What to produce: Check the records below line by line for the string "help". Give the number of lines that contain it and nothing else.

++++

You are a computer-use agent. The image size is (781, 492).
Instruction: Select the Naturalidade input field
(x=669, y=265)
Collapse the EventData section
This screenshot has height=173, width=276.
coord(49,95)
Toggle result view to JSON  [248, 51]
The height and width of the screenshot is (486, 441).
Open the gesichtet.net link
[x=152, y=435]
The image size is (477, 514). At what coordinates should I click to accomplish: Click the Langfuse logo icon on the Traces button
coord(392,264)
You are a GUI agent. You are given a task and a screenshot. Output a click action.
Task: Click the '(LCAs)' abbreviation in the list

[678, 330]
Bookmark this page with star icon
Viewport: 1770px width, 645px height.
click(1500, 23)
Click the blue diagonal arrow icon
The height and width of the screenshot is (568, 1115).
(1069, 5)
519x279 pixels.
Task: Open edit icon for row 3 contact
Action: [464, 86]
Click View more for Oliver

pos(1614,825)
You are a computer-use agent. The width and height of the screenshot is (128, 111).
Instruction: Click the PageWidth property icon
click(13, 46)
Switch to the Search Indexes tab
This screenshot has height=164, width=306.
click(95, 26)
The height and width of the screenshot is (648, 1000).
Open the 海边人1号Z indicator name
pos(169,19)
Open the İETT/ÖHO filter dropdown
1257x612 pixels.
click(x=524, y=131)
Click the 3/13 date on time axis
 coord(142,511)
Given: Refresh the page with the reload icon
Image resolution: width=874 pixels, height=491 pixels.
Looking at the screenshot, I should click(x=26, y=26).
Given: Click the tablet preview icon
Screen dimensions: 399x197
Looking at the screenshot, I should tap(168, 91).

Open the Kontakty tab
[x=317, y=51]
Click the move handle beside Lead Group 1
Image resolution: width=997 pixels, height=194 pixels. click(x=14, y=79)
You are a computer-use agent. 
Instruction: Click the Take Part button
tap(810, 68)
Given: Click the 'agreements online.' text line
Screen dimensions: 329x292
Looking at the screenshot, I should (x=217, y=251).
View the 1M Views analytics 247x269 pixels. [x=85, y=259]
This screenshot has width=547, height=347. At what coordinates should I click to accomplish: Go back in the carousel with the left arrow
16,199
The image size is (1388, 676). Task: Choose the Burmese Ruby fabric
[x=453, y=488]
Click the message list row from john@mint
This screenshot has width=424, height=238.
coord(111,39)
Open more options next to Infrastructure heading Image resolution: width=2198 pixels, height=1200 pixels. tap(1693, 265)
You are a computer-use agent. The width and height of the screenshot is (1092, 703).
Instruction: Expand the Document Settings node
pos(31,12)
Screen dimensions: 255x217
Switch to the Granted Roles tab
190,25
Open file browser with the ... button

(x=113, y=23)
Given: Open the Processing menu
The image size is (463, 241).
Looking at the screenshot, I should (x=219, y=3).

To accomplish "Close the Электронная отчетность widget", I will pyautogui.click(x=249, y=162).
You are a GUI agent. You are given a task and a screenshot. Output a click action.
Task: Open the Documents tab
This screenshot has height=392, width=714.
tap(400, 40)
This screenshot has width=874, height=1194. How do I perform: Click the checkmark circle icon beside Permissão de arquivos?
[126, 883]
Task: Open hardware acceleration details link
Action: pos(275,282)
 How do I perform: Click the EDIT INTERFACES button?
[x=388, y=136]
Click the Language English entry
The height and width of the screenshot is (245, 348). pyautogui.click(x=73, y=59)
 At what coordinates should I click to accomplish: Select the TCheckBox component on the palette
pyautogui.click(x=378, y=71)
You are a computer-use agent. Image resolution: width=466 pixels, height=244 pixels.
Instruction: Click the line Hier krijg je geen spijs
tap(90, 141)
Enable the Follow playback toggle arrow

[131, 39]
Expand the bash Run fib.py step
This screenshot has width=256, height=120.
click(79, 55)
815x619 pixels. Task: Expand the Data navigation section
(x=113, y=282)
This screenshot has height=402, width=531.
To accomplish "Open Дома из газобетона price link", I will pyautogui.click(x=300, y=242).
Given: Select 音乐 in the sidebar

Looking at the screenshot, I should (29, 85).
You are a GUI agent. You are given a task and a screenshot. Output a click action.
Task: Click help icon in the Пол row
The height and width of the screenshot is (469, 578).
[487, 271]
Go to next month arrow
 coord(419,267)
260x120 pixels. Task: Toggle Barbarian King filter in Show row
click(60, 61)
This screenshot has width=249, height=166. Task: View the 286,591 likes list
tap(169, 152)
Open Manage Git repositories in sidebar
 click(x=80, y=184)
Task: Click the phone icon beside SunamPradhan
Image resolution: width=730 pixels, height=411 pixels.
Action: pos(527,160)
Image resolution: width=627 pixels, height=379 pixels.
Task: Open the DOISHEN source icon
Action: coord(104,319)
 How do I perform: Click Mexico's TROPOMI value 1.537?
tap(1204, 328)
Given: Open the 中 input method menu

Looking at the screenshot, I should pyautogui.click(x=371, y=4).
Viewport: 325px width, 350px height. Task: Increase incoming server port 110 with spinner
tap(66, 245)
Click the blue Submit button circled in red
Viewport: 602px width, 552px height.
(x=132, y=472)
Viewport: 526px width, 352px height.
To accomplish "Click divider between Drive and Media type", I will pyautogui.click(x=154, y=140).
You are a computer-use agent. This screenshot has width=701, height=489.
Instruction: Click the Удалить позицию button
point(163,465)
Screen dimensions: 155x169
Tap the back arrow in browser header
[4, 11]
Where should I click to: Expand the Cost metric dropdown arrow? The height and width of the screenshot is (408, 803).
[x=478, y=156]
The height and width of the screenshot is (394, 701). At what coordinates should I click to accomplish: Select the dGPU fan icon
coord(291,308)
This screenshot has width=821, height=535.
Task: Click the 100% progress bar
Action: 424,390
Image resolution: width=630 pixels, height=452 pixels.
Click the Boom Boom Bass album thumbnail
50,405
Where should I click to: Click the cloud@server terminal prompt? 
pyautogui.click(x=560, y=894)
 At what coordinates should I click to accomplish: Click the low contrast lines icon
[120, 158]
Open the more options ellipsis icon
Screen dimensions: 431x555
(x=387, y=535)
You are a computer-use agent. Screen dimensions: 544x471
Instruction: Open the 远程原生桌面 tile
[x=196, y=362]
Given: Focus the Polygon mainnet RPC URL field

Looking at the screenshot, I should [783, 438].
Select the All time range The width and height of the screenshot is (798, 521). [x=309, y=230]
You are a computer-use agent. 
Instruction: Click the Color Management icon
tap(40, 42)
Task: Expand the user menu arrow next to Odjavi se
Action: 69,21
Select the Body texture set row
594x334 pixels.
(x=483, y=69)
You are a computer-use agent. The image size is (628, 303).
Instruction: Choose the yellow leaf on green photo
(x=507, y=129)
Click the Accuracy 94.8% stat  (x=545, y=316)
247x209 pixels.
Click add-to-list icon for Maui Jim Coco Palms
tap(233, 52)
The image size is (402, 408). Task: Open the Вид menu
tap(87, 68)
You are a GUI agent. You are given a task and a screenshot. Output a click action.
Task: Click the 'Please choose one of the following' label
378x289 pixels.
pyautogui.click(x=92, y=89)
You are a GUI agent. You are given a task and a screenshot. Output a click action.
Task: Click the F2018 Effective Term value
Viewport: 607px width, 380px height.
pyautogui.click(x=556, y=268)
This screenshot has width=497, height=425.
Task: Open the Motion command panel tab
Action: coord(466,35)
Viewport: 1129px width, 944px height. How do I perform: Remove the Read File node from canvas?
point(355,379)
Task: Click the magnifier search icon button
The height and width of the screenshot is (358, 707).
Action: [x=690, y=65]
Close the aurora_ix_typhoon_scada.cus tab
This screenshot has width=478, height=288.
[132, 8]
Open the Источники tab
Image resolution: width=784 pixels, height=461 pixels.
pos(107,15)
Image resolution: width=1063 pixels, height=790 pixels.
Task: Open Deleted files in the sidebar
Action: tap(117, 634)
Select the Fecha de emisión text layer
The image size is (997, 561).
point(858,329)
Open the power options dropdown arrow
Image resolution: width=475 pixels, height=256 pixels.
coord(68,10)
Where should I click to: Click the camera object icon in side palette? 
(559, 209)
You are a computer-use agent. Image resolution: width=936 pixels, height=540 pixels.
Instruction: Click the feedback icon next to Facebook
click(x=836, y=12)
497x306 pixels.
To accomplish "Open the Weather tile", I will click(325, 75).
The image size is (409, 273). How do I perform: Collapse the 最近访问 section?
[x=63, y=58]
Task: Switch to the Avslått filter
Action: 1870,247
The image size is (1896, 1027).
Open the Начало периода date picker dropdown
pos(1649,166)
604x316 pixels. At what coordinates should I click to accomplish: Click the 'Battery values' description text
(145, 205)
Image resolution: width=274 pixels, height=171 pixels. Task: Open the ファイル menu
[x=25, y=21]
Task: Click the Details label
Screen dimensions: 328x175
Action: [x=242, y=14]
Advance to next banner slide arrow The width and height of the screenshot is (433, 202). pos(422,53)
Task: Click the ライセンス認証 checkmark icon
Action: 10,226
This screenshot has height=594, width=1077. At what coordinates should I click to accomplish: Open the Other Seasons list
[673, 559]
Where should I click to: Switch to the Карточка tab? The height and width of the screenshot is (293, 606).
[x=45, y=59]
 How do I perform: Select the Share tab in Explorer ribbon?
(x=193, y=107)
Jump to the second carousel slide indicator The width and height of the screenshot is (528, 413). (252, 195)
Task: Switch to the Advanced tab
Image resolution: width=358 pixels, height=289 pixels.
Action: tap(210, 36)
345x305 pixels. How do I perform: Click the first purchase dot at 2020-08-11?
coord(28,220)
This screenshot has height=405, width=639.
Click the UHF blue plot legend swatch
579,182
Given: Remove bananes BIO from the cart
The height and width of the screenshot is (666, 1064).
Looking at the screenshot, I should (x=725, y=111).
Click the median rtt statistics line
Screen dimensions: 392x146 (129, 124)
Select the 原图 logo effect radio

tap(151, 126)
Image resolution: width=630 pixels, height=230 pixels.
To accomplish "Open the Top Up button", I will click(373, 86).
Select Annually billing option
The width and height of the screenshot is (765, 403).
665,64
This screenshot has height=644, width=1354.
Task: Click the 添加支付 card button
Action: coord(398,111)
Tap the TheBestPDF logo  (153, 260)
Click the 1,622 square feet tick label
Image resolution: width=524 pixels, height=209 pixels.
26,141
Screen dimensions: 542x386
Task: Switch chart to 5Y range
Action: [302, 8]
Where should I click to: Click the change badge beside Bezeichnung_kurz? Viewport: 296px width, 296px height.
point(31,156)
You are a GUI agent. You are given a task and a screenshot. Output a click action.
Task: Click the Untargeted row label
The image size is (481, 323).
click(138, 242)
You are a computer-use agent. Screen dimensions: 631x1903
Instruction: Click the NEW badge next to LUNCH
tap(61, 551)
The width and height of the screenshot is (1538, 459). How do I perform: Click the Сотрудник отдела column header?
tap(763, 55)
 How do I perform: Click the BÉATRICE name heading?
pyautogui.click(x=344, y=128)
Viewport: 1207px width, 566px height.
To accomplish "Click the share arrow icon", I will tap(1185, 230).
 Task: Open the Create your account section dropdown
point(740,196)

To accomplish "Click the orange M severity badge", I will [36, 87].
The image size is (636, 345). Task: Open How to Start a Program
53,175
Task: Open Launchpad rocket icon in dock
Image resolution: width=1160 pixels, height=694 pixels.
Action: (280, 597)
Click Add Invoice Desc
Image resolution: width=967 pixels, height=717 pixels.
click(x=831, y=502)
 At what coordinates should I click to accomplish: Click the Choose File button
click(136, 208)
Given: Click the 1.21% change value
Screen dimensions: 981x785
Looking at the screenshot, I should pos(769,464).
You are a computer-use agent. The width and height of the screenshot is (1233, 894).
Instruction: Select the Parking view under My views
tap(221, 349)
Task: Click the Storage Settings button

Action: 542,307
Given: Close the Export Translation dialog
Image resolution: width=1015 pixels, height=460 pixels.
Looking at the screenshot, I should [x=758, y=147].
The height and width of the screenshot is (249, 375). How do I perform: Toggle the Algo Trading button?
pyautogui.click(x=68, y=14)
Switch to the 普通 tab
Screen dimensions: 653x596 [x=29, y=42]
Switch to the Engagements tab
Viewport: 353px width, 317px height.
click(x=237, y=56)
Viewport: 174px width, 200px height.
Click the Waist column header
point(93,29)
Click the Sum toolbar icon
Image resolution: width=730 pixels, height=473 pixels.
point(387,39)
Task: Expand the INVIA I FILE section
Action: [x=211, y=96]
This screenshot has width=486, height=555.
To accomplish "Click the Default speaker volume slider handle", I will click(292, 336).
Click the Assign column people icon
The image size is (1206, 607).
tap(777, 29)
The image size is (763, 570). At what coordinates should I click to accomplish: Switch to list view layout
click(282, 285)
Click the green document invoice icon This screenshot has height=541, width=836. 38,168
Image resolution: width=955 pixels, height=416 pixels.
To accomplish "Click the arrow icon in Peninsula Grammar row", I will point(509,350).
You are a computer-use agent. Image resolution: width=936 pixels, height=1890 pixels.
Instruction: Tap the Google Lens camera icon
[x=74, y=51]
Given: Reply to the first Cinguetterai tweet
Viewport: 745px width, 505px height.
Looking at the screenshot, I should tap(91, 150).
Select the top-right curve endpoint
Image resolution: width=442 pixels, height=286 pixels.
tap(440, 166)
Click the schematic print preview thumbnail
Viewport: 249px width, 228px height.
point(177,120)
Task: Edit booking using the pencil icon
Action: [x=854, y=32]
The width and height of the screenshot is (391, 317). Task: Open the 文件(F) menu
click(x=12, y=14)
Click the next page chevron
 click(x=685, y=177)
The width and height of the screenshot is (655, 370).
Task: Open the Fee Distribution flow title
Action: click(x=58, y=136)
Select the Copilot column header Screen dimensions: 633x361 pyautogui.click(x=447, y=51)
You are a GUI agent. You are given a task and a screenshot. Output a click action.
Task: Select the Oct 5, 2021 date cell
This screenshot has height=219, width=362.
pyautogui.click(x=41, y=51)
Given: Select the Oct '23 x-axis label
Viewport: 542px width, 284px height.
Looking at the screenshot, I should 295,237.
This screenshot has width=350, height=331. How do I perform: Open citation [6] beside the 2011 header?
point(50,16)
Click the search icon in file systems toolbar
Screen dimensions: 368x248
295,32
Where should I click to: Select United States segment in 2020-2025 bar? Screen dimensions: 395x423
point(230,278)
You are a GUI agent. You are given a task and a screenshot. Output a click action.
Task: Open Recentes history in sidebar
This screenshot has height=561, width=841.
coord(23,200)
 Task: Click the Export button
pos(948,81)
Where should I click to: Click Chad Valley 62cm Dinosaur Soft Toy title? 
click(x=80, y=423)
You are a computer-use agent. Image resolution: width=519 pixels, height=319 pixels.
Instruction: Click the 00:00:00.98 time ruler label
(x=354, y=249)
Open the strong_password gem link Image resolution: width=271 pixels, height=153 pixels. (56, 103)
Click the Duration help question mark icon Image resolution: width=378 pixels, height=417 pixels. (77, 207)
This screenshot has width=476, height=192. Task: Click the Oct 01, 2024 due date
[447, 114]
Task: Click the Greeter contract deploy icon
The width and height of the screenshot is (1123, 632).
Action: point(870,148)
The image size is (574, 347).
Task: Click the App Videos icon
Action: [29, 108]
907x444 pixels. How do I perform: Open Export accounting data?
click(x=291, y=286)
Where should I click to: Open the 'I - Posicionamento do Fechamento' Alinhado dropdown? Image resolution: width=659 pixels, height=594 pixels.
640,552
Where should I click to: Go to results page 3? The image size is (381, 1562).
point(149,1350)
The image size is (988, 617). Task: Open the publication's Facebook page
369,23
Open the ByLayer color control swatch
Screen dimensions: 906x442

++++

Solution to the problem: 2